리아트리스의 마법궁전: Rubiks:practical 360-degree video streaming for smartphones

이번 Rubiks:practical 360-degree video streaming for smartphones 논문은 360 video를 제한된 네트워크상에서 효율적으로 전송하기 위한 방법에 관한 논문인데요.
mobiSys 18' proceeding에 제출된 논문입니다.

저자는 Jian He, Mubashir Adnan Qureshi, Lili Qiu, Jin Li, Feng Li, Lei Han입니다.

일반적인 360 streaming은 위와 같은 구조로 이루어지는데요.

서버에서 wifi나 기타 무선 연결을 통해 VR headset으로 전송하고, VR headset에서는 video data를 수용하여 재생을 하는 구조를 가지고 있습니다.

다만 360 video의 경우에는 일반적인 2D video와는 다르게 360도를 전부 다 재생해야 하는데요. 최소 4k - 8k정도의 해상도로 재생해야 일반적인 low quality video와 비슷한 수준으로 재생이 됩니다.

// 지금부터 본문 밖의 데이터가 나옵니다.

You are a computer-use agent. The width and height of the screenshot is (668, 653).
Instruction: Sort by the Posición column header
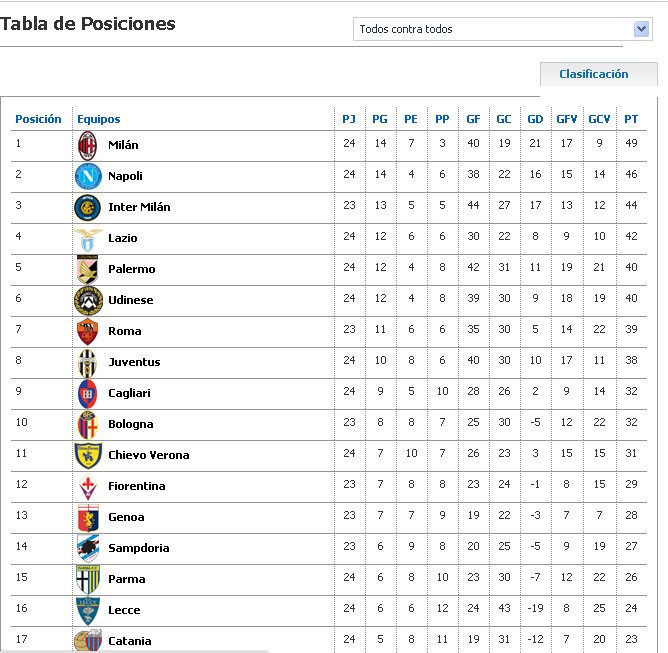pos(38,119)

이러한 고해상도 데이터를 전송/재생하기에 일반적인 wifi나 smartphone의 성능으로는 많이 어려운 점이 있기에, 데이터를 압축함과 동시에 품질을 향상시키기 위해 이 논문에서 제안된 방법 중 하나가 Rubiks입니다.

기존의 3d 360 video의 재생 방법에는 youtube등 현재의 360 video streaming service들이 사용하는 전체 streaming 방법, FoV기반 streaming, FoV+ 기반의 streaming 방식이 있어요.

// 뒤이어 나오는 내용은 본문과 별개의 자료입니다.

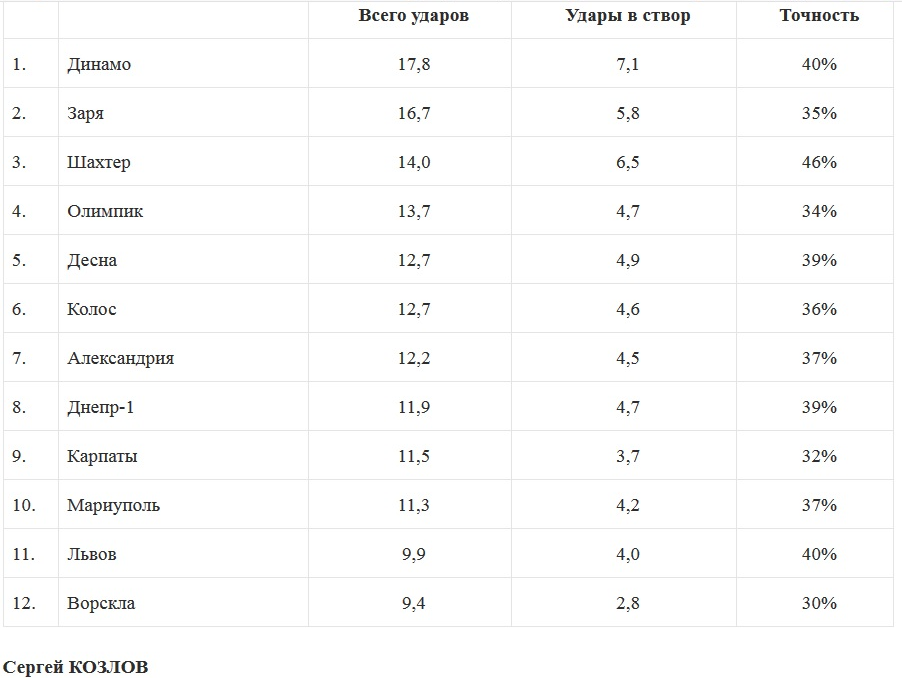
Task: Click Ворскла's 30% accuracy value
Action: click(x=819, y=604)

FoV+ streaming방식은 FoV뿐만 아니라 주변 타일도 streaming합니다.

다만 기존의 streaming방식들은 대체로 quality와 타협을 하거나 혹은 decoding이나 bandwidth에서 손해를 보게 되죠...

이 문제를 해결하려고 본 논문에서 제안한 게 Rubiks이구요.

Rubiks은 혼합형 알고리즘으로서, 360 video streaming에 있어 quality와 bandwidth 사이에서 적당한 수준의 밸런스가 잡힐 수 있게 조정한 것이라고 볼 수 있겠지요.

About Rubiks

Rubiks는 기본적으로는 FoV+에 기반을 둔 360 streaming 방식인데요.

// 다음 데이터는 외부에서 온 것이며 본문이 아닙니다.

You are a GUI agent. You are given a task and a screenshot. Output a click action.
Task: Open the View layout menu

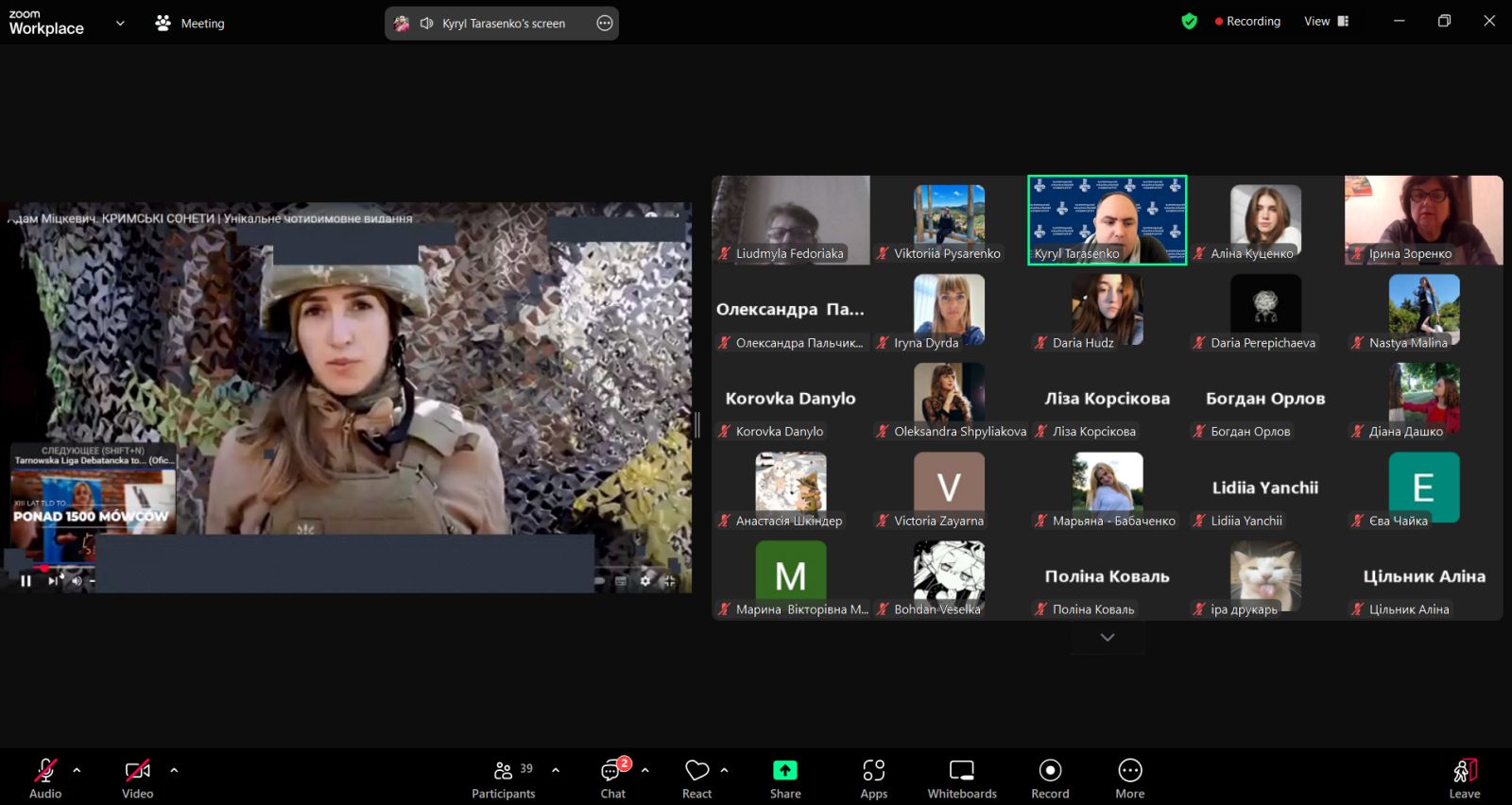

기본적으로는 360 video들을 tile로 나누어 재생하는 tile based algorithm에 기반을 두고 있구요. 이외에도 FoV예측이나 video 압축 알고리즘등으로 구성되어 있습니다.

tile based algorithm 부분은, temporal splitting과 spacial splitting로 구성되어 있는데요.

말 그대로 spacial splitting는 360 video를 여러 개의 타일로 나눈 것을 말하며, temporal splitting은 시간 순서대로 전송되는 frame를 일정 단위로 묶은 뒤 시간 순서대로가 아닌 섞어 전송하는 것을 의미해요.

Video rate adaptation 부분에서는

bandwidth, FoV, video chunk의 갯수에 기반하여 최적화하는 모델링 방식을 사용하고 있더군요.

본 논문의 연구 결과에 따르면, 압축에 관여하는 quantization parameter와 SSIM은 밀접한 관련이 있고, SSIM은 quality와 밀접한 관련이 있기에 해당 metric를 이용해서 품질을 계산한다고 해요.

system architecture는 전통적인 server-client모델이며

server쪽에서는 tile video encoding과 stream data를 수행하고, client 쪽에서는 FoV예측, network throughput 예측, optimization등을 수행하네요.

Client side structure

Client side estimates the predicted FoV and network throughput, runs the optimization, and generates requests

Tracking and predicting head position
Network throughput predictor - The client continually monitors the network throughput when downloading video data.
Video request optimizer - Given the predicted head position and throughput, do optimization
Video Downloader
Video decoder
Video player

Server side structure

Server side handles the video encoding and stream data according to the client requests.

video layer & tile extractor – divide video with temporal and special
video encoder – encode video with HEVC(kvazaar)
video database
tile manager & video request handler - manages video tile & send video tile to client

Video evaluation

Video quality 측정의 경우에는 SSIM기반의 측정 방식을 활용해 이뤄졌으며, 네트워크나 decoder에 대한 부하 정도는 4k영상과 8k영상을 가지고 실험하였더군요.

위의 tile conf는 한번에 36개의 video tile중 conf.에 해당하는 만큼 1초에 3번 전송하였을 때 decode하는 시간이 얼마나 걸리는가에 관한 것인데요. 실험결과 25-20-20개가 사실상 한계라고 하며, 이 이상 되면 decoding time이 재생 시간보다 더 길어지게 된다고 하네요.